Few studies have investigated the effects of rTMS on walking-related outcomes in patients with acute, subacute, or chronic SCI (Benito et al. 2012; Deng et al. 2024; Krogh et al. 2022; Kumru et al. 2016a; Naro et al. 2022; Nogueira et al. 2024). Two RCTs found the same results; participants who had rTMS plus usual care improved significantly more than those who had sham rTMS and usual care on LEMS, but both groups improved on the 6MWT and 10MWT without statistical differences (Krogh et al. 2022; Kumru et al. 2016a).

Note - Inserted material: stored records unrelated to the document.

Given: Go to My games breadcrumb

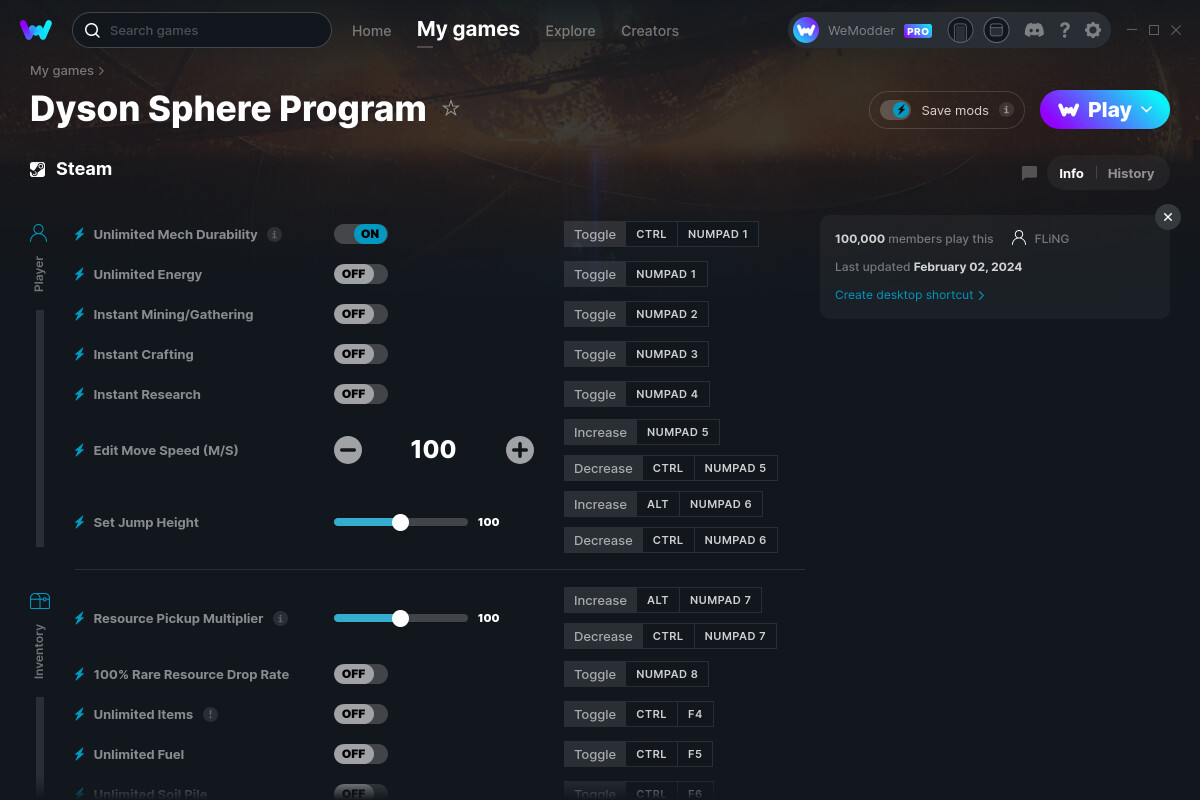Looking at the screenshot, I should click(x=62, y=71).
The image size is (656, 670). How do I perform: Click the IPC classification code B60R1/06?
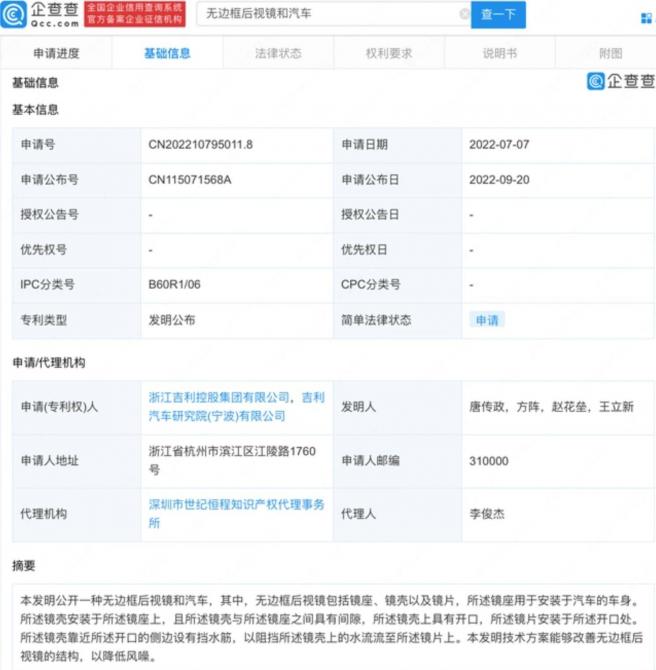[177, 285]
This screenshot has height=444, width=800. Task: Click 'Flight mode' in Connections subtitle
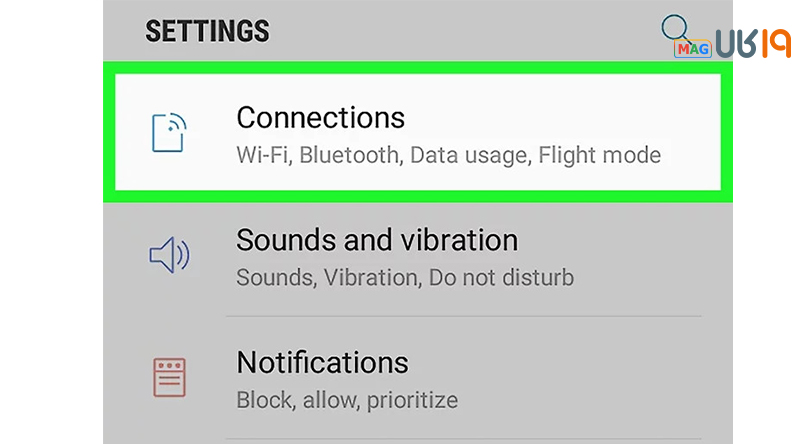point(599,155)
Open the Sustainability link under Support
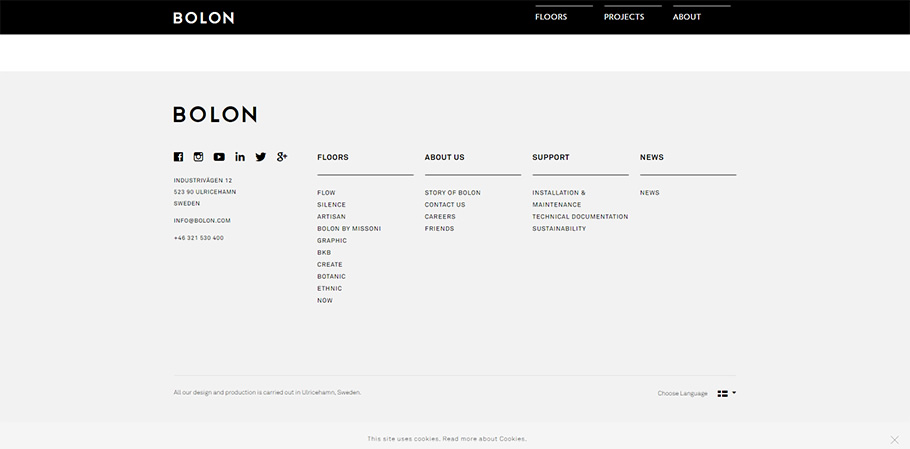The image size is (910, 449). pyautogui.click(x=559, y=229)
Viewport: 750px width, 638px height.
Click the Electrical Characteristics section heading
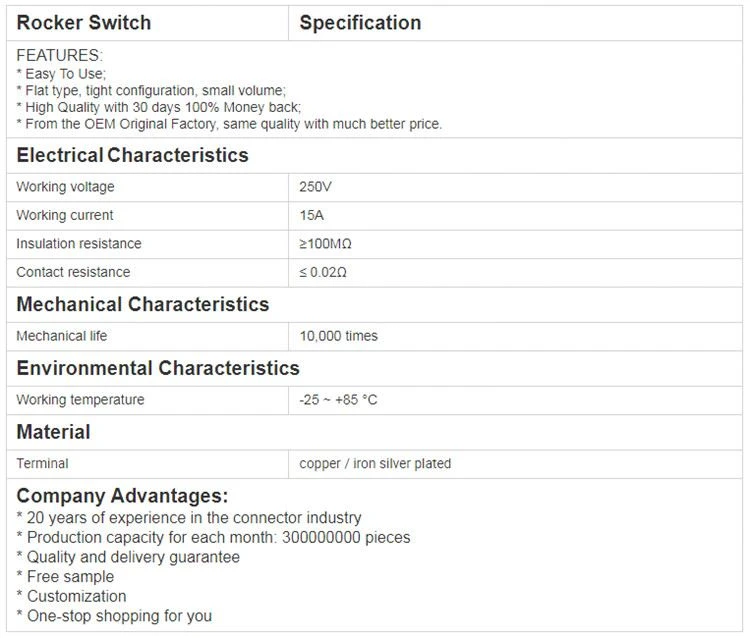pos(132,155)
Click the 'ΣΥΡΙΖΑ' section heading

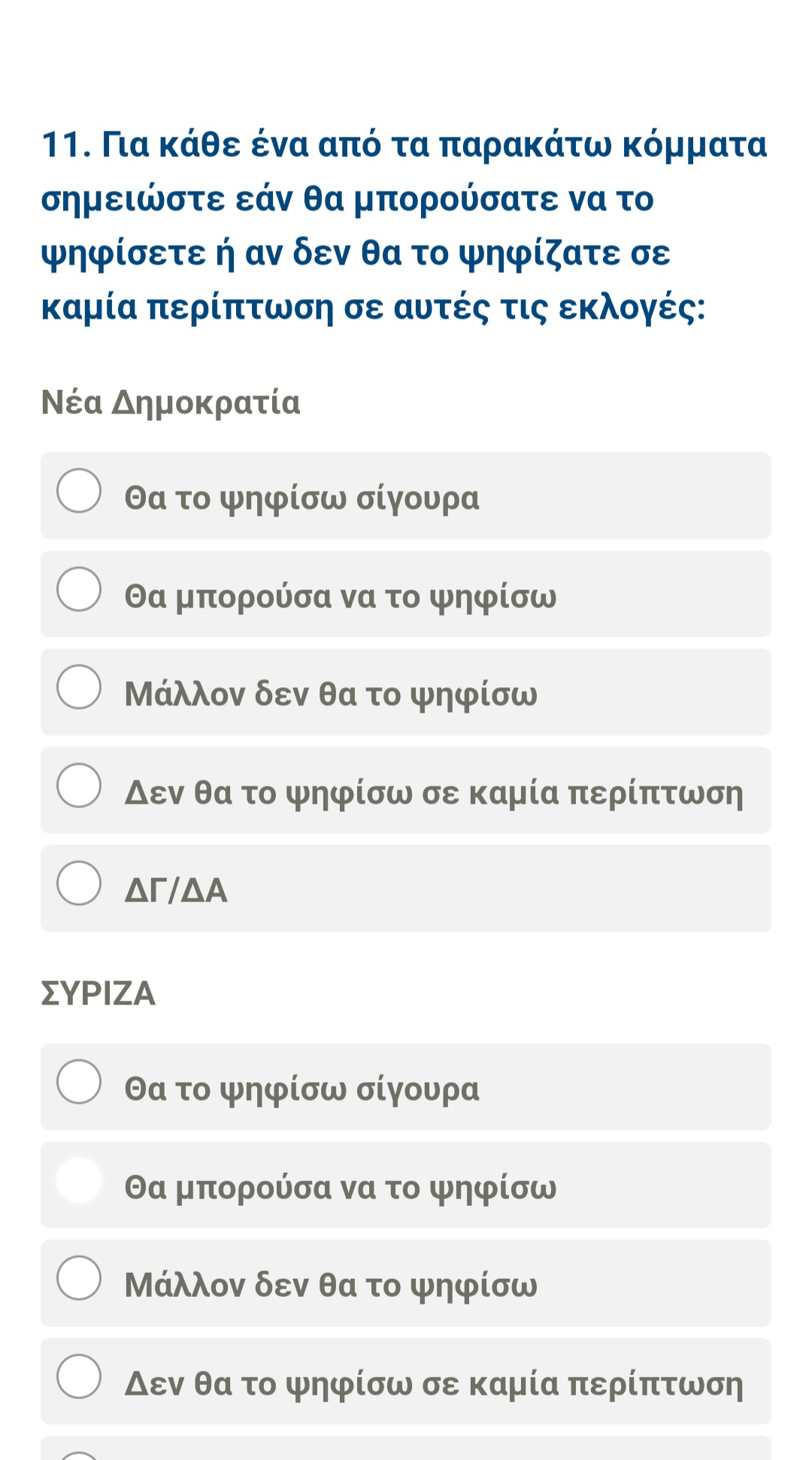(98, 994)
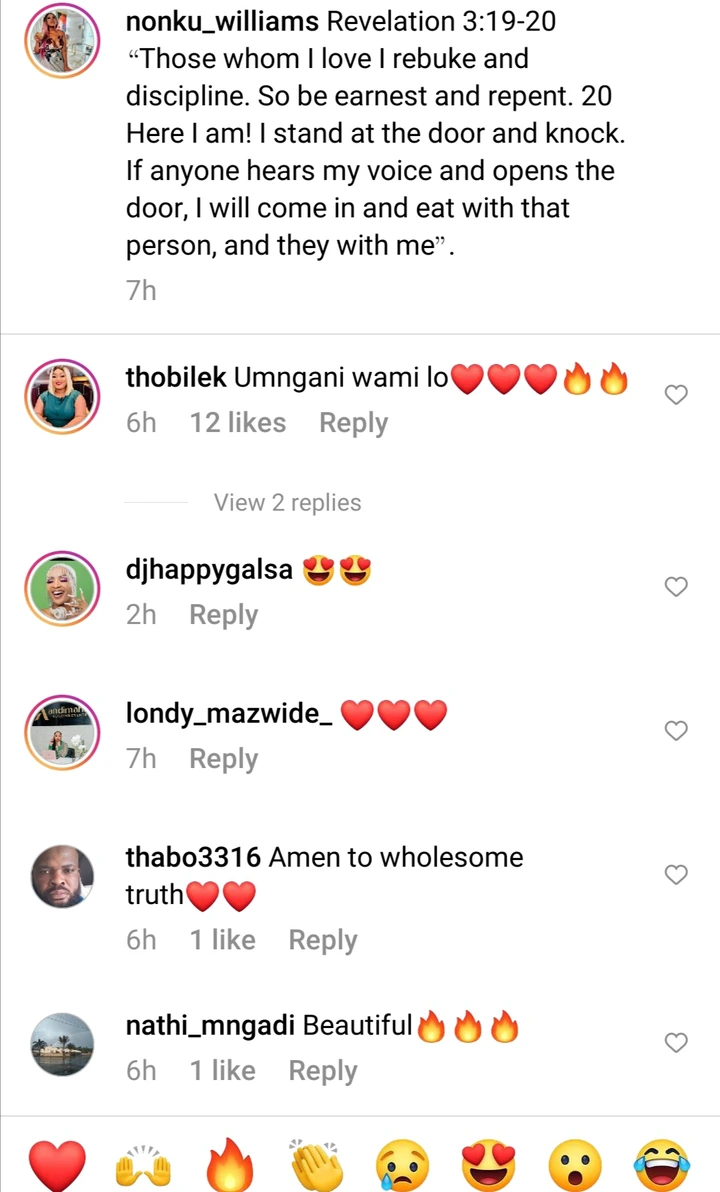Reply to nathi_mngadi's comment
720x1192 pixels.
point(322,1071)
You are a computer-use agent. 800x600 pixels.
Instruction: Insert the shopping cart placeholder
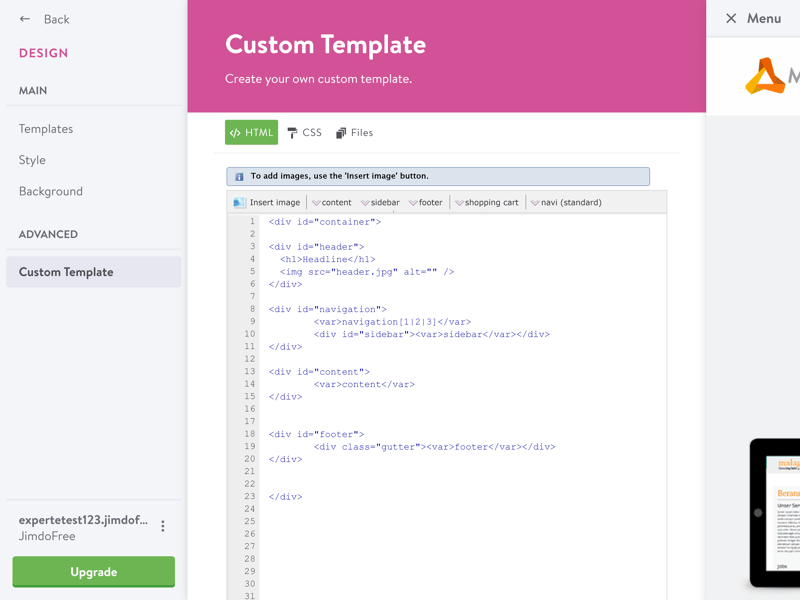pyautogui.click(x=487, y=203)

Benito et al. (2012) found similar results; all participants completed OGT and improved post-training in step length and TUG, but only the participants receiving rTMS improved post-training in LEMS and spasticity reduction.

Lastly, the RCT by Deng et al. (2024) compared real and sham intermittent theta burst stimulation (iTBS) (which is a mode of TMS) dual-target stimulation applied before conventional physical therapy in patients with incomplete and acute SCI. After 21 days of treatment, it was shown that there were statistically significant (P < 0.05) differences between groups, favoring the iTBS group, in the muscle strength of the knee flexors and knee extensors, LEMS, SCIM, step length and step frequency, and in the ground reaction force.

On the other hand, in patients with incomplete and chronic SCI, the RCT by Nogueira et al. (2024) compared a rTMS protocol followed by BWSTT (with visual feedback on the real-time stride length, provided through a mirror to maintain step symmetry and control postural compensation) for 12 sessions with the same intervention but with a sham rTMS application. After the 12th session, there was no difference between groups in walking independence (WISCI II) (Nogueira et al. 2024). Additionally, compared to baseline, LEMS and SCIM-III mobility scores were increased after 12 sessions in the BWSTT/rTMS real group but not in the sham group (Nogueira et al. 2024). The authors also showed that WISCI II scores after the 6th session were higher in the BWSTT/rTMS real than in the sham group; suggesting that combining BWSTT with rTMS could lead to earlier gait improvement in patients with chronic incomplete SCI.

It should be noted that rTMS seems to be safe; however, there were some side effects during the trials. Krogh et al. (2022) reported that one patient in the real stimulation group dropped out due to a seizure during stimulation, and two participants in the sham stimulation group reported mild and transitory headaches following their first treatment session. Kumru et al. (2016a) and Benito et al. (2012) stated that all participants tolerated the interventions, with the participants in real rTMS reported only mild undesired effects (slightly uncomfortable twitching of facial muscles or difficulty to speak because of facial muscle contraction during real rTMS [n = 8 and n = 6, respectively], and mild headache one hour after the first rTMS session [n = 1 and n = 0, respectively]).

Conclusions

There is level 1 evidence (from 2 RCTs: Krogh et al. 2022; Kumru et al. 2016a) that the application of rTMS immediately before lower limb training sessions or BWSTT with Lokomat provides significant improvements in LEMS, but similar improvements in walking-related outcomes (6MWT and 10MWT) compared with the same intervention but with a sham rTMS application in participants with motor-incomplete and acute SCI.

There is level 1 evidence (from 1 RCT: Benito et al. 2012) that rTMS before overground LT provides significant improvements in lower limb strength (LEMS) and walking speed (10MWT) in patients with motor-incomplete SCI.

There is level 1 evidence (from 1 RCT: Deng et al. 2024) that iTBS (a mode of TMS) dual-target stimulation applied before conventional physical therapy for 21 days provides higher and significant improvements in the muscle strength of the knee flexors and knee extensors, LEMS, SCIM, step length and step frequency, and in the ground reaction force; compared with a sham iTBS intervention plus conventional physical therapy; in participants with incomplete and acute SCI.

There is level 1 evidence (from 1 RCT: Nogueira et al. 2024) that an rTMS protocol followed by BWSTT for 12 sessions provides significant improvements in LEMS and SCIM-III, but not in WISCI II, compared with a sham rTMS application followed by BWSTT in patients with incomplete and chronic SCI.